The two-time NL Cy Young Award winner’s donation will go to the Bryan Stow Fund to help with the 42-year-old Santa Clara County paramedic’s medical bills and other expenses.

Lincecum also encouraged Giants fans to contribute to the fund and said he hoped “there are not any more unfortunate acts between fans in this great rivalry.”

A website,, has been set up for people wishing to donate to the fund. Supporters can also donate online through the SF Police Credit Union at Donors should indicate that they want to contribute to the Bryan Stow Fund, account No. 1377733.

The father of two was beaten in a parking lot outside Dodger Stadium after the teams’ March 31 season opener and remains hospitalized in Los Angeles.

On Thursday, Stow’s family reported doctors were in the process of taking him out of a medically-induced coma and the family was waiting for him to open his eyes. Doctors previously indicated that Stow showed signs of brain damage due to being punched and kicked repeatedly in the head.

No arrests had been made in the attack despite a $150,000 reward, The reward money was put up by the Giants, Dodgers, American Medical Response, Los Angeles city and county officials, and a Los Angeles-based radio host.

The LAPD has released sketches of the two suspects, described as Hispanic men between 18 and 25 years old who were wearing Dodgers clothing.
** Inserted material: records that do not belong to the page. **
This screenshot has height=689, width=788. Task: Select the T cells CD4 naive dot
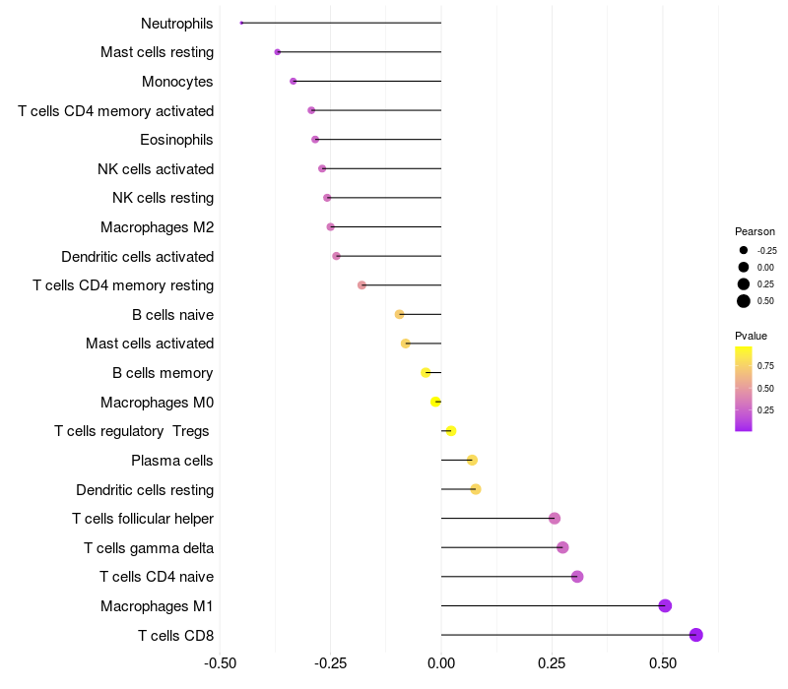tap(577, 577)
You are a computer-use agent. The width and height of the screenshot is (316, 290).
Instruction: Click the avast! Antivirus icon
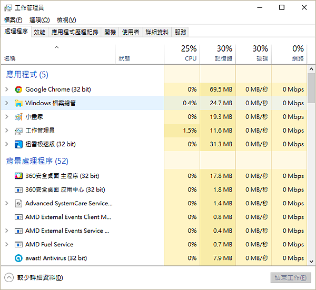pos(18,258)
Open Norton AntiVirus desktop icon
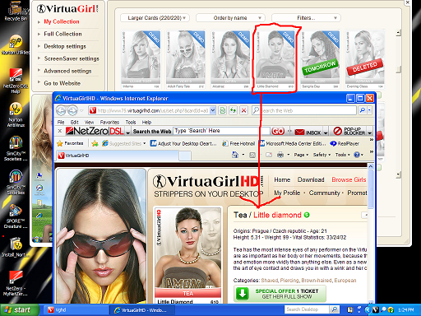421x316 pixels. 16,114
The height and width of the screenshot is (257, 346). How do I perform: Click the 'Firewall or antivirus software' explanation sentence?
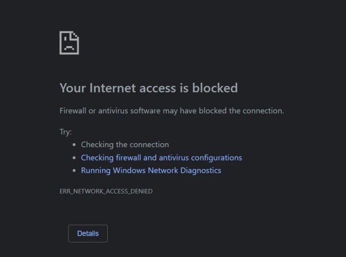click(x=172, y=110)
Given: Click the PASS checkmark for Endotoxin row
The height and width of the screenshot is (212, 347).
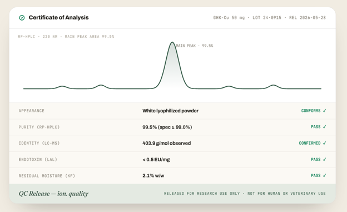Looking at the screenshot, I should click(319, 160).
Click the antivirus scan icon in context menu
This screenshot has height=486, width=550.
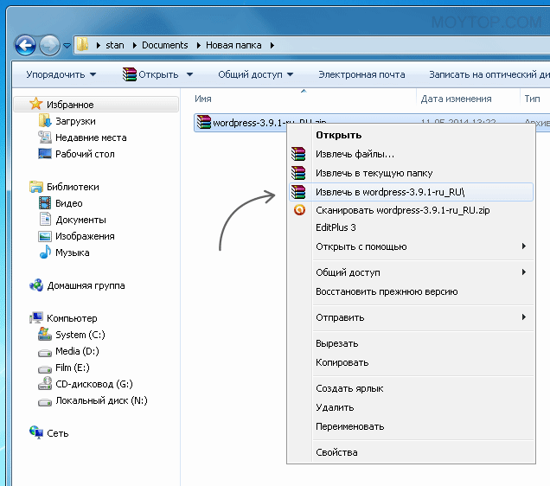pos(299,210)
“This was a senseless act of violence and I wanted to help out Mr. Stow and his family,” Lincecum said.  “It’s also close to me because not only is Mr. Stow a Giants fan, but I have family and friends who are firefighters, police officers and paramedics and this honors their service to the community.”
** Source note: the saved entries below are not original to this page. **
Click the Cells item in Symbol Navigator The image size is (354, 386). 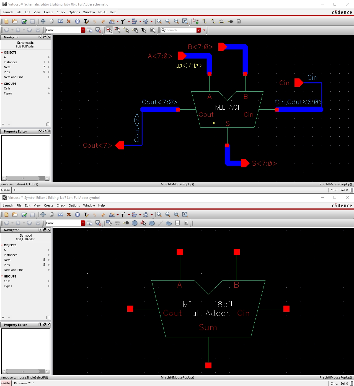point(7,281)
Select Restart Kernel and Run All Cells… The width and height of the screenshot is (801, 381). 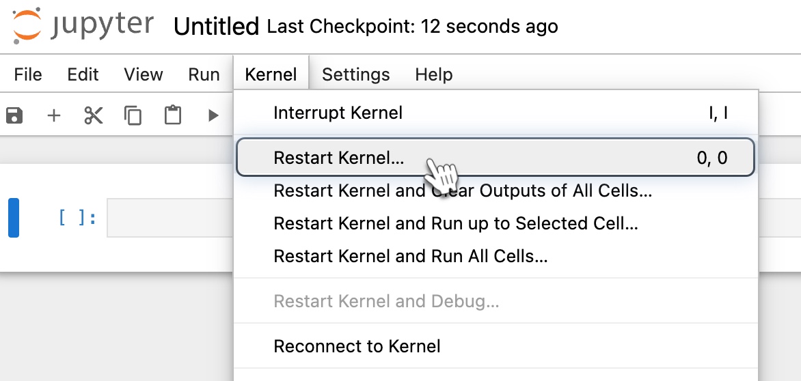point(495,255)
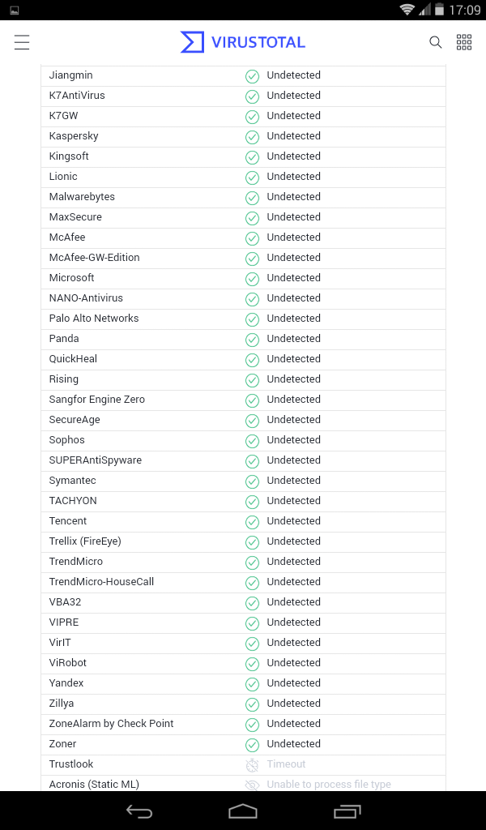This screenshot has height=830, width=486.
Task: Click the VirusTotal logo
Action: pyautogui.click(x=192, y=42)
The Giants raised nearly $70,000 for the Stow fund, partnering with his employer, AMR, to gather donations at AT&T Park on Monday for the Dodgers-Giants series opener. The total included a $10,000 donation from the team.

In a rare scene on Monday night, a player from each team addressed fans before first pitch. Giants reliever Jeremy Affeldt and Dodgers second baseman Jamey Carroll came together for a joint message: This rivalry must stay on the field, without violence and hatred.

The teams gathered on the pitcher’s mound to make clear there should be no further acts of violence in this long-standing rivalry. There were no major incidents during the series.

The Giants heightened security at AT&T Park and the Dodgers were doing the same Thursday night for the start of their four-game series against the St. Louis Cardinals.